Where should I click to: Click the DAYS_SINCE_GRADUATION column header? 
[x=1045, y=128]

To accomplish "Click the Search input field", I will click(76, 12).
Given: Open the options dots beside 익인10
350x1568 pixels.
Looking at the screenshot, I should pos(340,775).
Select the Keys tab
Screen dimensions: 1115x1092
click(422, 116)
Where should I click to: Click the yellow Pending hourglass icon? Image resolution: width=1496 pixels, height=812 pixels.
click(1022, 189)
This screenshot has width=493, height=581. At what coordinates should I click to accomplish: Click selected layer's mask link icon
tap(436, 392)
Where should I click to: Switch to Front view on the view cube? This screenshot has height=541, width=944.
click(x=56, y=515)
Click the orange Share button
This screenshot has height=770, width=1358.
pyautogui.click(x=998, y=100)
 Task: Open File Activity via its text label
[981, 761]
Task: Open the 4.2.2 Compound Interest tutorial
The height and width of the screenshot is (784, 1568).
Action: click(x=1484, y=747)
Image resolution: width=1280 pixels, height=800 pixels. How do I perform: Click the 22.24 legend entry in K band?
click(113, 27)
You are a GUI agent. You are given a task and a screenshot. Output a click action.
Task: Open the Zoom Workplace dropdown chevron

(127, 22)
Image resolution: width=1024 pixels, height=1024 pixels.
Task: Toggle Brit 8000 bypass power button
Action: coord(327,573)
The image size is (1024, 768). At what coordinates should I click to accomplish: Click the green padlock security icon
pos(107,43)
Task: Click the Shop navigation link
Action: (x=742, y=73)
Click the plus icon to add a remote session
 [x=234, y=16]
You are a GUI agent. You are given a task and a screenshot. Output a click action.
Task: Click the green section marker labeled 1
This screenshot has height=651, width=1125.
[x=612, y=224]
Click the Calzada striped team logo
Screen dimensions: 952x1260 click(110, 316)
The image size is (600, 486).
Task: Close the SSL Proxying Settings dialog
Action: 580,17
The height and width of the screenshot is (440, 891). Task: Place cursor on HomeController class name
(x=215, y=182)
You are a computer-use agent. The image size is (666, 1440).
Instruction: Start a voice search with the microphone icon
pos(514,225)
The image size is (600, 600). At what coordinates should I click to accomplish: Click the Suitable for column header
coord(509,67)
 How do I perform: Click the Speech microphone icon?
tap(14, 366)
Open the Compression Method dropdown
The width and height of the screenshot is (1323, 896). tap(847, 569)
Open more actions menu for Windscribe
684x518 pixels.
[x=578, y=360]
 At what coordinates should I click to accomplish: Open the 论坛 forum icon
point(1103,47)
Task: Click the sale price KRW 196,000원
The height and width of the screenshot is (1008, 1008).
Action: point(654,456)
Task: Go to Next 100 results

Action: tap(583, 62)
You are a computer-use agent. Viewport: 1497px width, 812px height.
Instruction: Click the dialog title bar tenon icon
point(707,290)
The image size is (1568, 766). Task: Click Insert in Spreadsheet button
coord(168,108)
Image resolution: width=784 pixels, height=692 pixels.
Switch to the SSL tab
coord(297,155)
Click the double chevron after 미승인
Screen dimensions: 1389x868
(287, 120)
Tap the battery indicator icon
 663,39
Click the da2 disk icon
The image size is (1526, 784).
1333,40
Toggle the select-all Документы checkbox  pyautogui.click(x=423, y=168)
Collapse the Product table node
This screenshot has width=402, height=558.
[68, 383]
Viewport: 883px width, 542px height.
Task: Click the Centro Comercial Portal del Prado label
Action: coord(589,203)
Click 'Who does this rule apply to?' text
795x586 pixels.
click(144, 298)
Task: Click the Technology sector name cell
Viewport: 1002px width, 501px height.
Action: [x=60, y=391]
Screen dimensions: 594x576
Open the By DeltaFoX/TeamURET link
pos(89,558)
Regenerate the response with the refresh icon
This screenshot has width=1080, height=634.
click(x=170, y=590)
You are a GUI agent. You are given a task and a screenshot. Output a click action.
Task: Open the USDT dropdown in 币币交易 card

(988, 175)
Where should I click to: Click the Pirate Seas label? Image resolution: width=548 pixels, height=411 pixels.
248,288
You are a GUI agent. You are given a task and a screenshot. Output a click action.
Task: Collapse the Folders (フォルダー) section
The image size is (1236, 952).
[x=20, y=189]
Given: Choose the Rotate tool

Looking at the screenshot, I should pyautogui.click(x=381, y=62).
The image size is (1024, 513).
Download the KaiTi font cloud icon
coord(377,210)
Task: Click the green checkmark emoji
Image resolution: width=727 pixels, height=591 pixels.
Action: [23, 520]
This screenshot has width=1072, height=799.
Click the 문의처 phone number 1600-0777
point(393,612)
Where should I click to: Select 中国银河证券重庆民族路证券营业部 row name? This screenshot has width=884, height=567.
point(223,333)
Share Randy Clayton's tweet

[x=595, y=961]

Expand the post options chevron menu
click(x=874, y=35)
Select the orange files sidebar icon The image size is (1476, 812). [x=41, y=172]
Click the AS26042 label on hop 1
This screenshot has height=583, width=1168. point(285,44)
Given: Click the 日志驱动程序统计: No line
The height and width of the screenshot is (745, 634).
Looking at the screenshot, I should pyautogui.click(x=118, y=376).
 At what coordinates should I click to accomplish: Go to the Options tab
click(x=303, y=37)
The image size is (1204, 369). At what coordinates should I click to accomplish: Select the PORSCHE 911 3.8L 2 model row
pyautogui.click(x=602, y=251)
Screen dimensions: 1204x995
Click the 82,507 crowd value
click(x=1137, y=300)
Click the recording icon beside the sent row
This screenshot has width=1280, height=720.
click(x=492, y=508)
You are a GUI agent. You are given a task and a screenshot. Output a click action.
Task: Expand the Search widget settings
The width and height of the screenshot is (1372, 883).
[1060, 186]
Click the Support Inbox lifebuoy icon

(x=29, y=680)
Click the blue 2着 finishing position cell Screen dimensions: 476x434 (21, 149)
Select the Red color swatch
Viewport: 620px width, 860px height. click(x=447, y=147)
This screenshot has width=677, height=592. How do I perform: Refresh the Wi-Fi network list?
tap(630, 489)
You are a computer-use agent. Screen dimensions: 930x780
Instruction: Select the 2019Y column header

__TASK TO CARRY OUT__:
Exactly the lines from the one with "Select the orange" through the end of the entries, both included, should be written out, and no others.

__OUTPUT FOR THIS EXERCISE__:
Select the orange files sidebar icon The image size is (1476, 812). [x=41, y=172]
Click the AS26042 label on hop 1
This screenshot has height=583, width=1168. point(285,44)
Given: Click the 日志驱动程序统计: No line
The height and width of the screenshot is (745, 634).
Looking at the screenshot, I should pyautogui.click(x=118, y=376).
 At what coordinates should I click to accomplish: Go to the Options tab
click(x=303, y=37)
The image size is (1204, 369). At what coordinates should I click to accomplish: Select the PORSCHE 911 3.8L 2 model row
pyautogui.click(x=602, y=251)
Screen dimensions: 1204x995
Click the 82,507 crowd value
click(x=1137, y=300)
Click the recording icon beside the sent row
This screenshot has width=1280, height=720.
click(x=492, y=508)
You are a GUI agent. You are given a task and a screenshot. Output a click action.
Task: Expand the Search widget settings
The width and height of the screenshot is (1372, 883).
[1060, 186]
Click the Support Inbox lifebuoy icon

(x=29, y=680)
Click the blue 2着 finishing position cell Screen dimensions: 476x434 (21, 149)
Select the Red color swatch
Viewport: 620px width, 860px height. click(x=447, y=147)
This screenshot has width=677, height=592. How do I perform: Refresh the Wi-Fi network list?
tap(630, 489)
You are a computer-use agent. Screen dimensions: 930x780
Instruction: Select the 2019Y column header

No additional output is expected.